C’est le mandat que Paulette Marisi donne à son frère, l’écrivain Paul-François Sylvestre, quelques jours avant de se présenter, en compagnie de ses deux enfants, chez Dignitas, près de Zurich (Suisse) et de suivre la procédure d’une aide médicale à mourir, le 18 août dernier.

Ayant lutté pendant presque 20 ans contre la sclérose en plaques, Paulette a dû reconnaître, à l’âge de 68 ans, que sa vie était maintenant réduite à subir une thérapie ou une autre «dans l’espoir de gérer la douleur et de s’accrocher à un lambeau de mobilité. Cela n’est pas vivre dignement.» Ayant «croqué dans la vie à pleines dents… je peux baisser les bras paisiblement, avec sérénité, avec un sentiment d’accomplissement et avec dignité.»

Paul-François s’est demandé pourquoi sa sœur n’a pas choisi de mener une bataille pour faire modifier le projet de loi C-14 qui a reçu la sanction royale le 17 juin dernier. Elle aurait pu être la voix des «sans papiers médicaux».

«J’imagine qu’il était trop tard, que tu n’avais plus la force de porter un flambeau. Puisse ce livre te donner la parole.» Dans l’ouvrage Ma jumelle m’a quitté dans la dignité, publié aux Éditions du Gref, Paulette prend plus que la parole. En filigrane, elle plaide pour que les législateurs canadiens modifient la législation concernant l’aide à mourir.

En adoptant la Loi concernant les soins de fin de vie, LRQ c S-32.0001, le Québec a été la première province du Canada à inscrire dans sa législation le droit des patients en phase terminale de choisir de recevoir l’aide médicale à mourir. Mais, le fédéral a également juridiction dans ce domaine.

Le 6 février 2015, dans le dossier Carter c.
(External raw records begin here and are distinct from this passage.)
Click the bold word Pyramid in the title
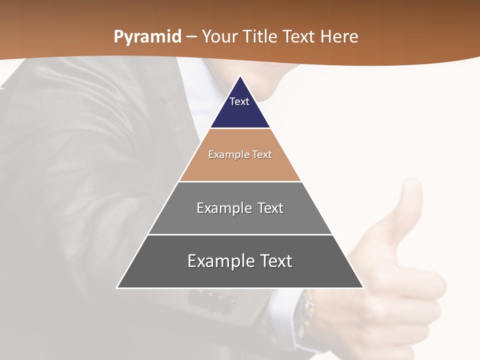pos(148,36)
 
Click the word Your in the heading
pos(218,36)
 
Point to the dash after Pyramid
pos(192,37)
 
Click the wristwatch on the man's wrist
pos(306,310)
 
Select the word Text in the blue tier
pos(240,102)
Canada (Procureur général), [2015] 1 RCS 331, la Cour suprême du Canada décidait à l’unanimité que l’alinéa 241b) et l’article 14 du Code criminel portent atteinte de manière injustifiée à l’article 7 de la Charte et sont inopérants dans la mesure où ils prohibent l’aide d’un médecin pour mourir à une personne adulte capable qui consent clairement à mettre fin à sa vie, et qui est affectée de problèmes de santé graves et irrémédiables lui causant des souffrances persistantes qui lui sont intolérables au regard de sa condition.
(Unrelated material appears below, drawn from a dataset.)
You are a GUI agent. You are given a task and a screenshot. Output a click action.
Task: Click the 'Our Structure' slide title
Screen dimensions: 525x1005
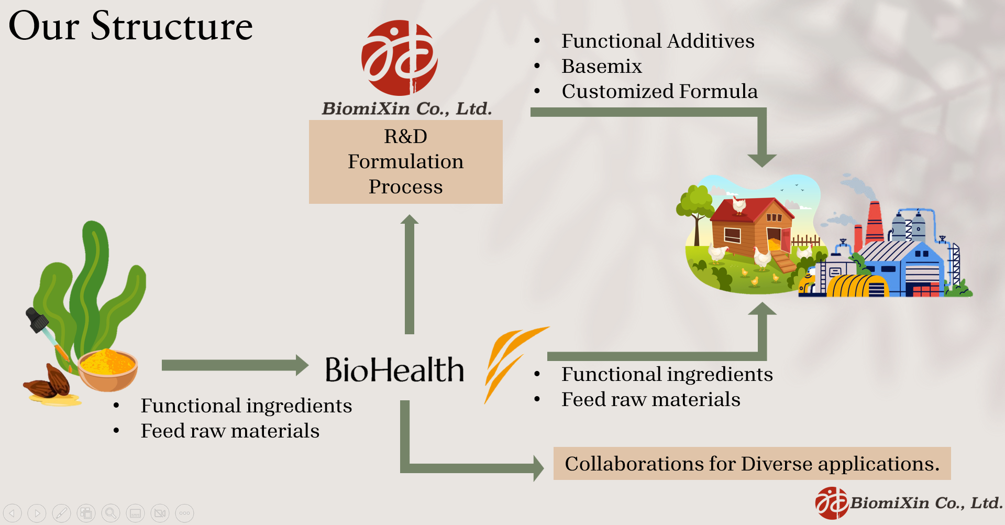pos(131,26)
Lorsque les membres de la Chambre des communes et du Sénat ont donné suite à ce jugement, ils ont limité l’accès à l’aide à mourir aux malades qui sont en phase terminale. C’est ce qui explique que les Canadiens qui souffrent d’une façon intolérable, mais qui ne sont pas en phase terminale, doivent se rendre dans un pays comme la Suisse pour obtenir l’assistance médicale qu’ils désirent pour mourir.
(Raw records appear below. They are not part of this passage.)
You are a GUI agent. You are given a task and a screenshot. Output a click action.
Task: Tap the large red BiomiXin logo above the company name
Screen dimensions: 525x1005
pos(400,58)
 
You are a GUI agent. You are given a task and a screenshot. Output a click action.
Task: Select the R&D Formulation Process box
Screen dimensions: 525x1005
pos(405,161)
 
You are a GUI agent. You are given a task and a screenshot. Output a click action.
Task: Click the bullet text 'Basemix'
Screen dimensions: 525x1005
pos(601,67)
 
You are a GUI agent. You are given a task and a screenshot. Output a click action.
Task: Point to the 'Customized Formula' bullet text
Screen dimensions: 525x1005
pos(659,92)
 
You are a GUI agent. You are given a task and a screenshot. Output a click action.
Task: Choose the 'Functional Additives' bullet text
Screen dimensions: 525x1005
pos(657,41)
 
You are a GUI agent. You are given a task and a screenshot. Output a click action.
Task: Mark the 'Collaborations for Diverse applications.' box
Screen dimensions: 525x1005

À la fin du volume, Paul-François signale plusieurs ressources utiles aux lecteurs qui désirent poursuivre leurs réflexions sur le sujet. Lors d’une éventuelle réimpression, il sera facile d’ajouter à la liste des livres, films, sites internet et articles de nouveaux témoignages. Dont celui du journaliste bien connu Laurent Laplante: atteint d’un foudroyant cancer du pancréas, il est décédé à l’âge de 83 ans, le 15 mars dernier, en recourant à la Loi concernant les soins de fin de vie.

À l’extérieur des frontières de l’Ontario, la francophonie ontarienne est peu connue. L’auteur a eu la bonne idée de souligner que la famille Sylvestre a grandi dans un petit village canadien-français du Sud-Ouest de l’Ontario, région où ont été établies la première colonie permanente, la première paroisse et la première école de notre province, toutes entièrement de langue française.

Il m’apparaît essentiel qu’un éditeur accepte de publier en anglais le message de Paulette pour qu’il soit entendu également dans l’autre langue officielle du pays, notamment par ceux qui, parmi les membres du Parlement, ne maîtrisent pas la langue française, mais doivent toutefois constater la nécessité d’adopter un texte de loi bilingue pour modifier la présente législation.